##### Text segment

I am a freshman at the Catholic University of America, a private university located in northeastern Washington DC. CUA is on the Red Line of the Washington Metro Rail System, and it is a mere five stops away from the Gallery Place-Chinatown-Verizon Center stop.

I have been to the Verizon Center three times already, two of which were for hockey games. However, I would really love to go to my first NBA game. 

I had the choice of attending college in Buffalo at Canisius College, where two major league sports are played, or Washington DC, where all four major league sports are played. I chose DC, hoping that in addition to getting a degree in Media Studies, I might be able to attend a few sporting events, and maybe even gain an internship with one of the teams.

Instead of seeing John Wall and the Wizards play this year, in addition to Alex Ovechkin and the Capitals and Ryan Zimmerman and the Nationals, I have been watching SportsCenter, reading every news source, hoping to gain some insight as to how the negotiations are going. The news has not been pleasant.

##########

| Complete the following |
1 > In the account by a Catholic University freshman about sports in Washington DC, how many Metro stops separate CUA from the Gallery Place-Chinatown-Verizon Center stop?
2 > Resume the account by a Catholic University freshman hoping to attend an NBA game, picking up after its final sentence.

##### Supplied material

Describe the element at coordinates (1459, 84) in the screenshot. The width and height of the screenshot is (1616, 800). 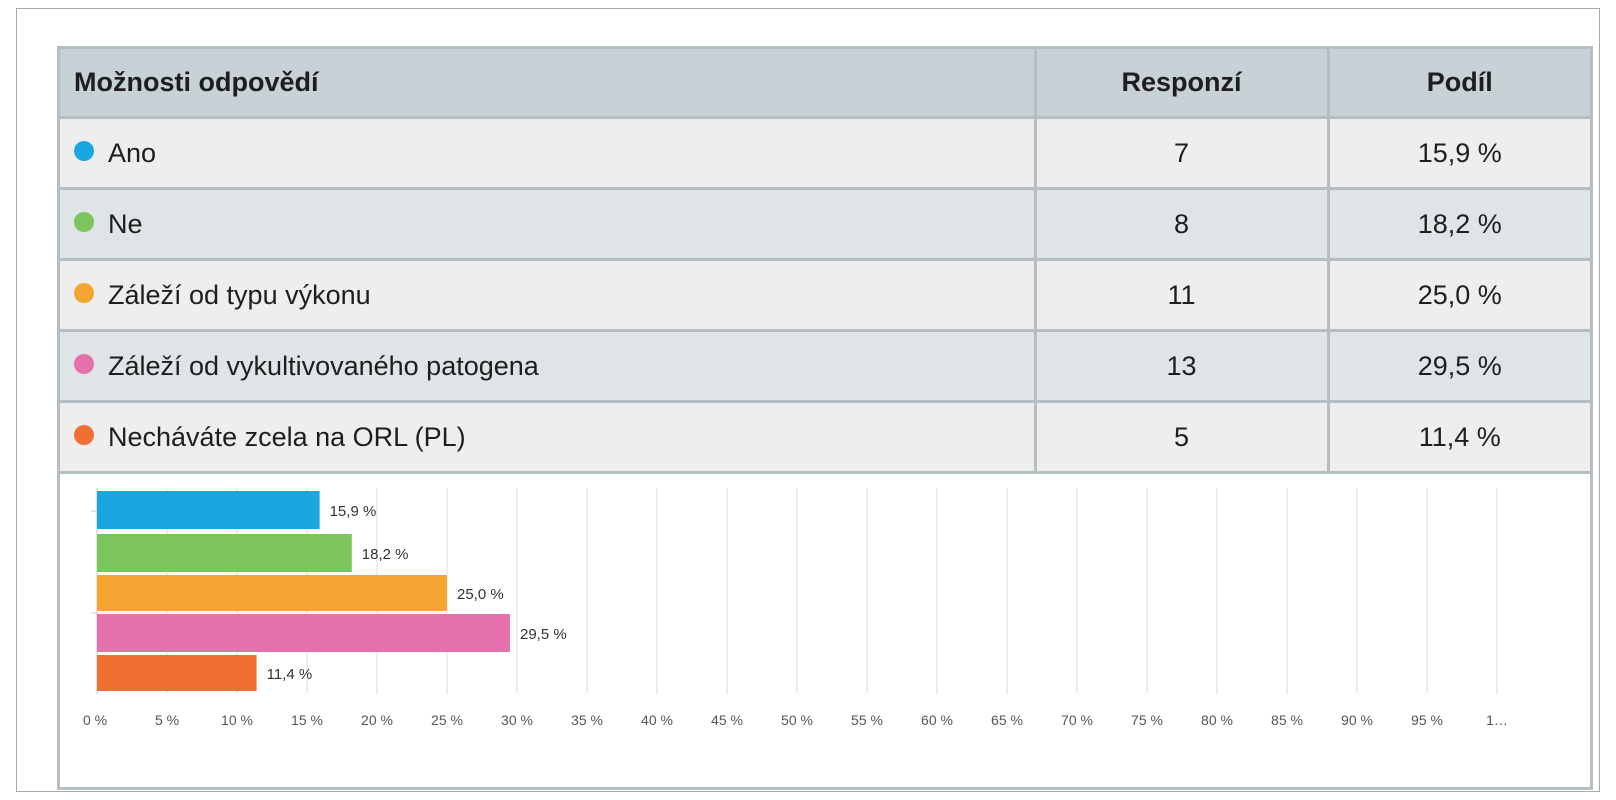
I see `column-header-share: Podíl` at that location.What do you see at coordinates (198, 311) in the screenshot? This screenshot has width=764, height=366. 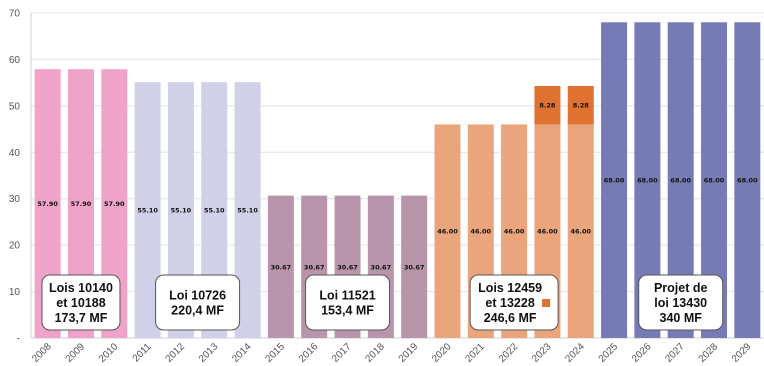 I see `annotation-line: 220,4 MF` at bounding box center [198, 311].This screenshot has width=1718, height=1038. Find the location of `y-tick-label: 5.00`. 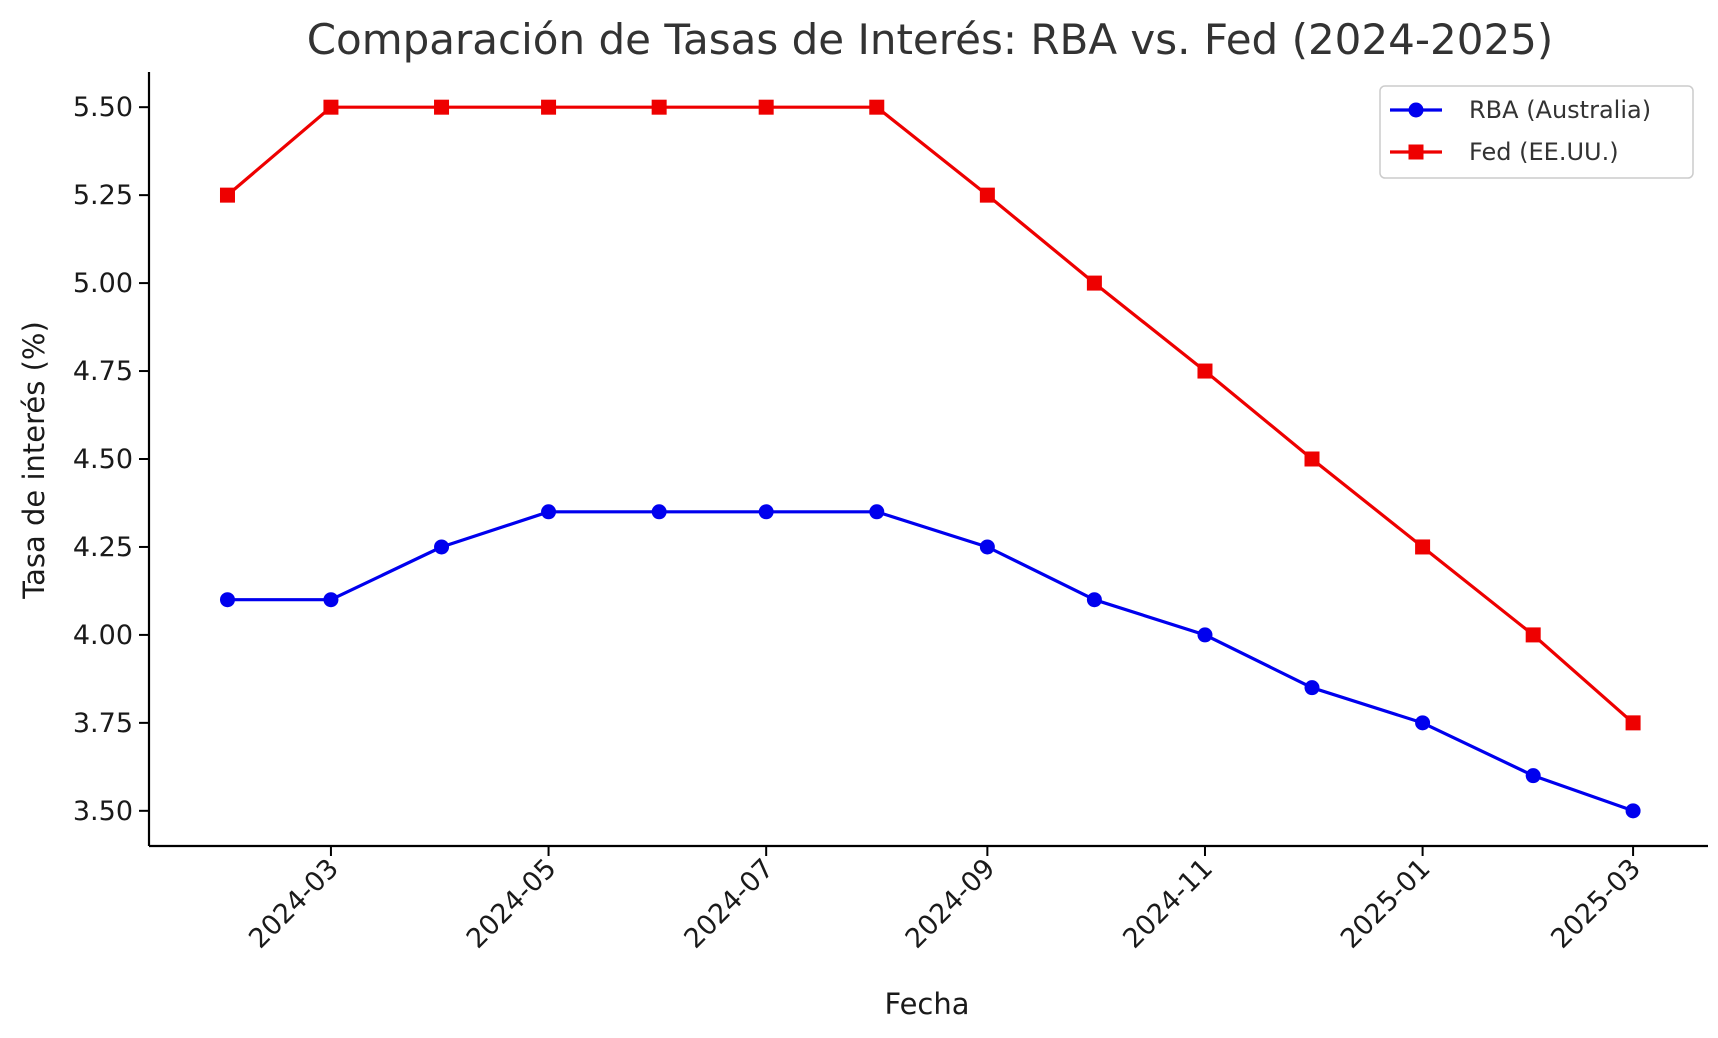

##########

| Answers for the tasks |
1 > Five stops.

2 >
When games were cancelled not but a few weeks ago, I knew that the season was in jeopardy. Having lived through the 1994 MLB strike and the 2004-05 NHL lockout, though, I can honestly say that I am somewhat willing to accept the fact that there may not be basketball during my first year of college.

With the labor situation still going on as I compose this article, I can honestly say that I am disappointed. Not only am I disappointed in commissioner David Stern and Billy Hunter, executive director of the players' association, I am disappointed in the financial business that professional sports has become.

Who is more to blame for the lockout?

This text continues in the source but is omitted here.